TASK REQUIREMENTS. Each line from the first line of the entries through the line holding "The width and height of the screenshot is (1316, 905)." is to be restated word for word; nothing else, and no picture, belongs in the answer.
----- RECORDS PROVIDED -----
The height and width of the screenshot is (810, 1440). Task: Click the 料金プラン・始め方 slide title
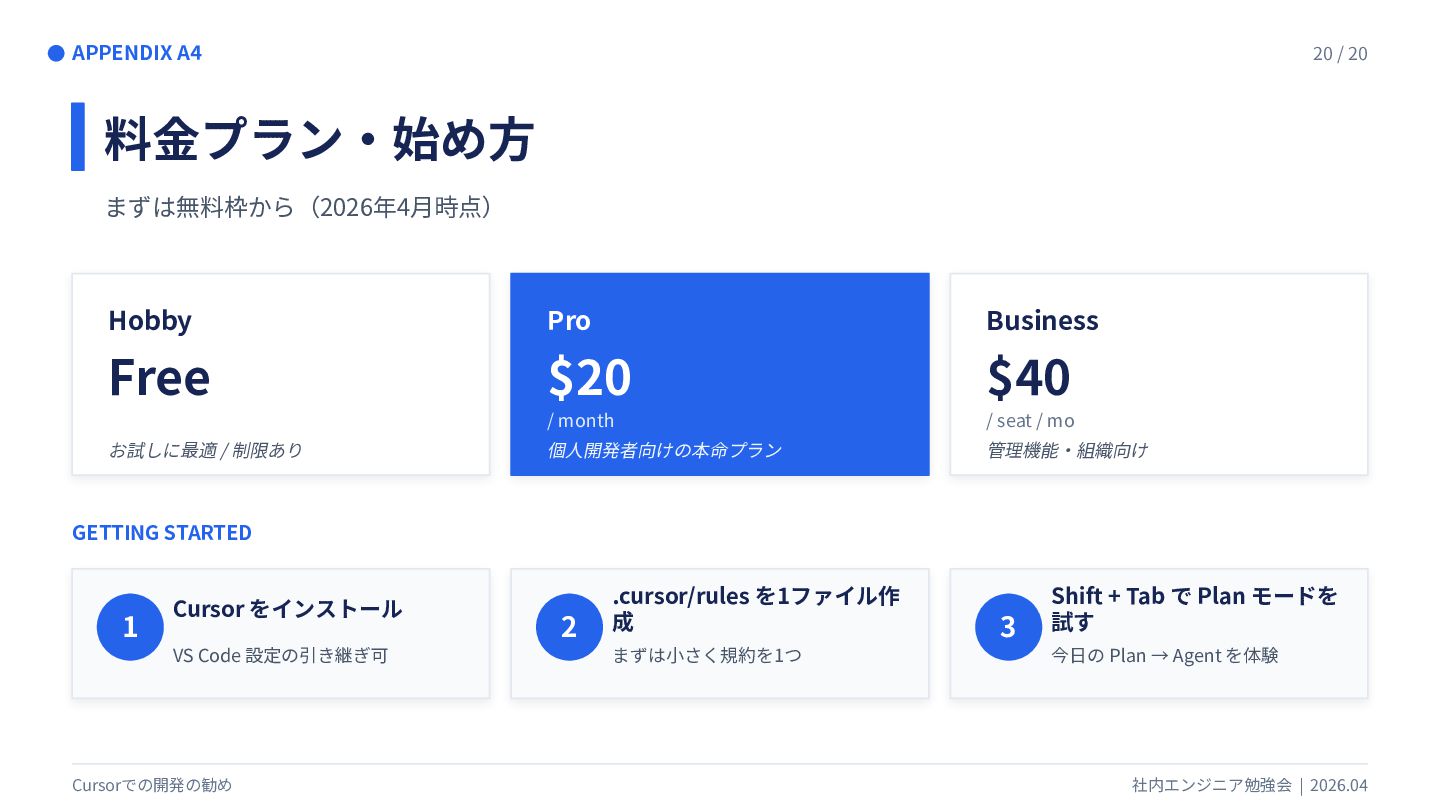(x=319, y=139)
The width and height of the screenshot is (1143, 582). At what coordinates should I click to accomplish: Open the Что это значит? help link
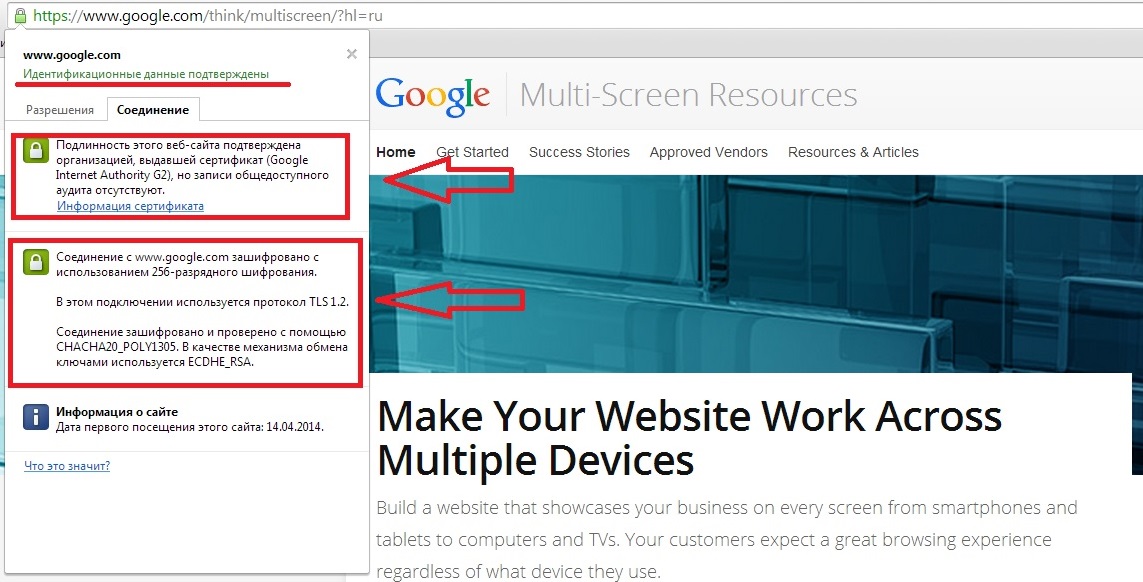67,466
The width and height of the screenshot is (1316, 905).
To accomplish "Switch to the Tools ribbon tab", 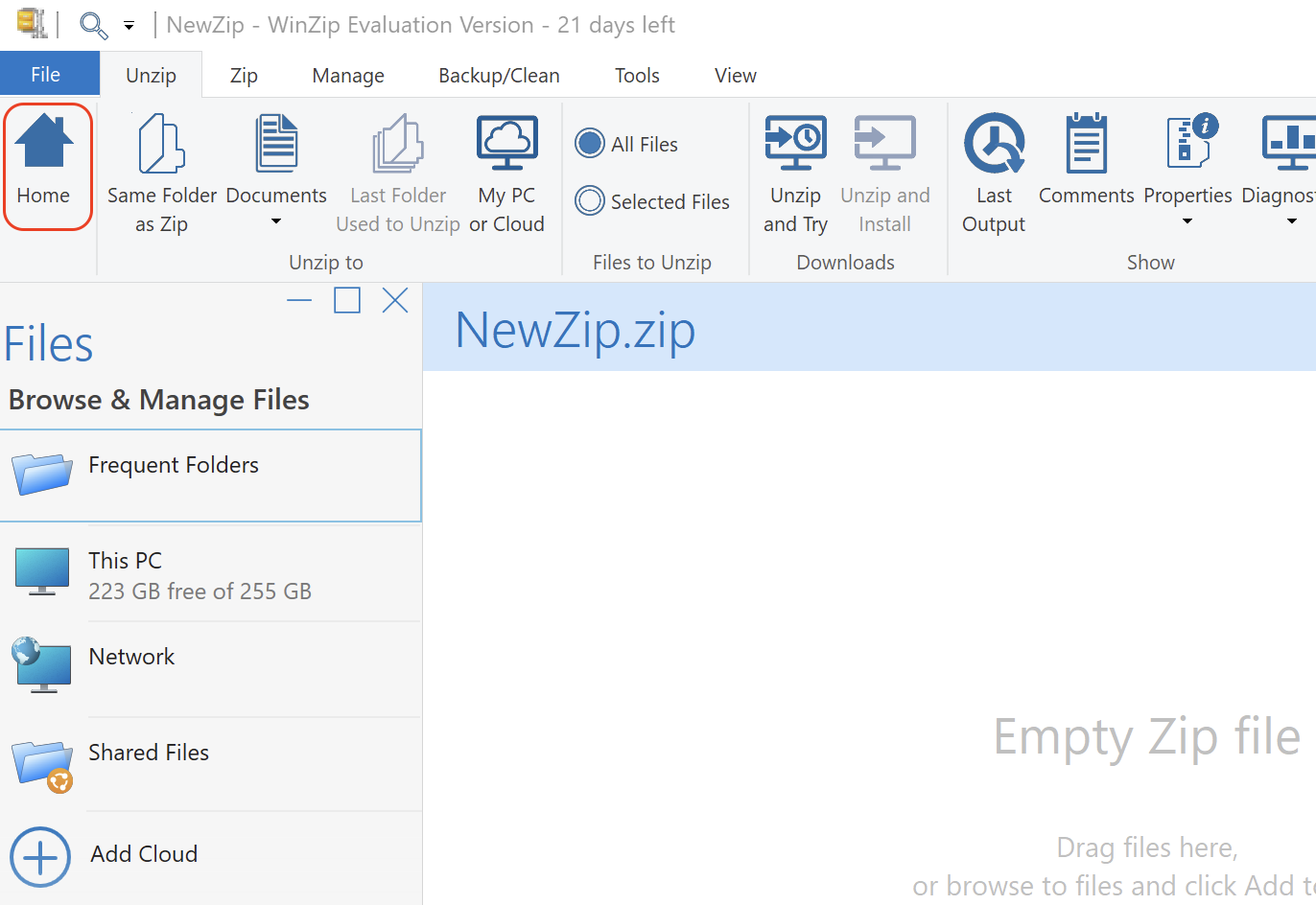I will pyautogui.click(x=637, y=76).
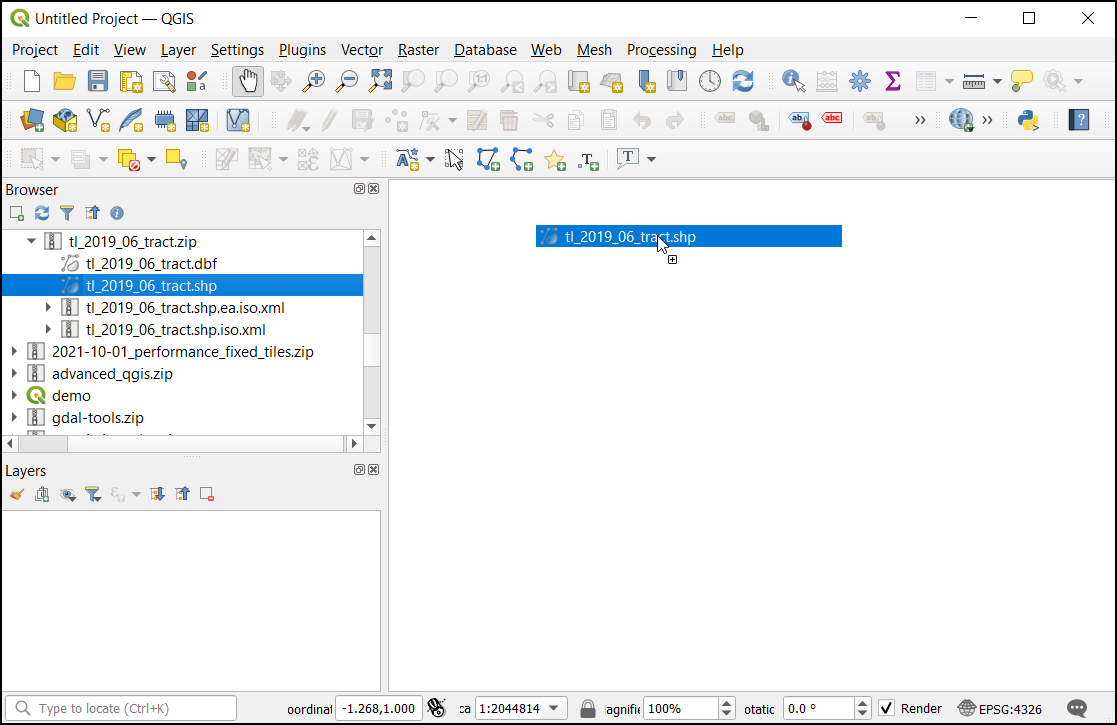The width and height of the screenshot is (1117, 725).
Task: Toggle the Render checkbox
Action: [886, 708]
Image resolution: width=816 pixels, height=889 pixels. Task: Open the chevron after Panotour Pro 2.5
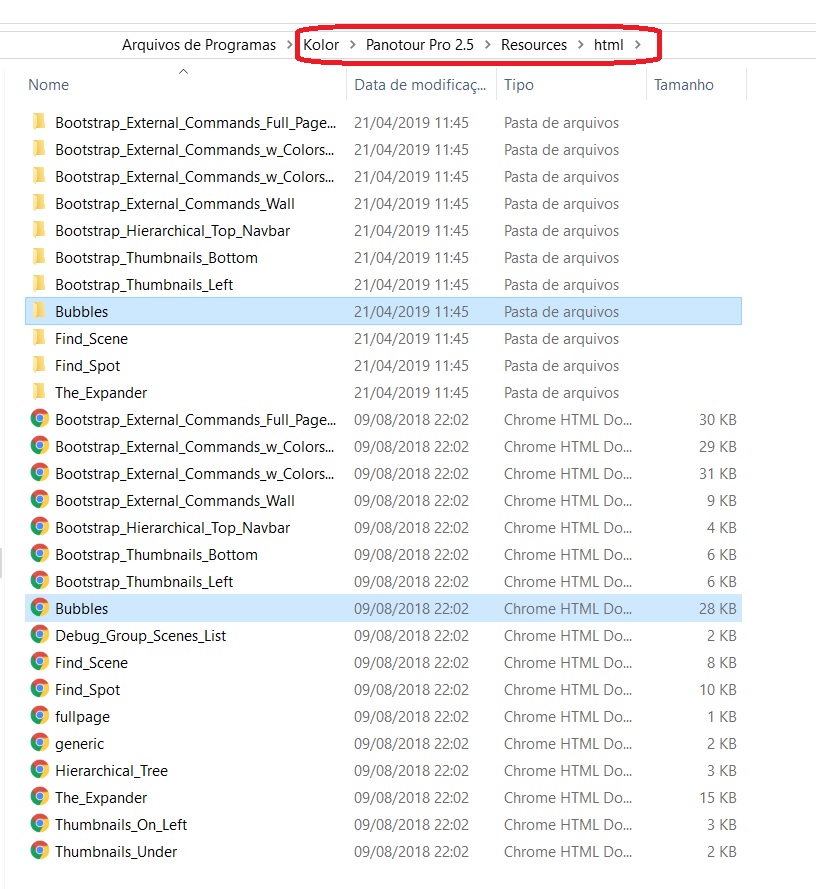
-----
ANSWER.
The height and width of the screenshot is (810, 1440). Task: Click the 料金プラン・始め方 slide title
(x=319, y=139)
The width and height of the screenshot is (1143, 582). At what coordinates should I click to accomplish: Open the Что это значит? help link
67,466
The width and height of the screenshot is (1316, 905).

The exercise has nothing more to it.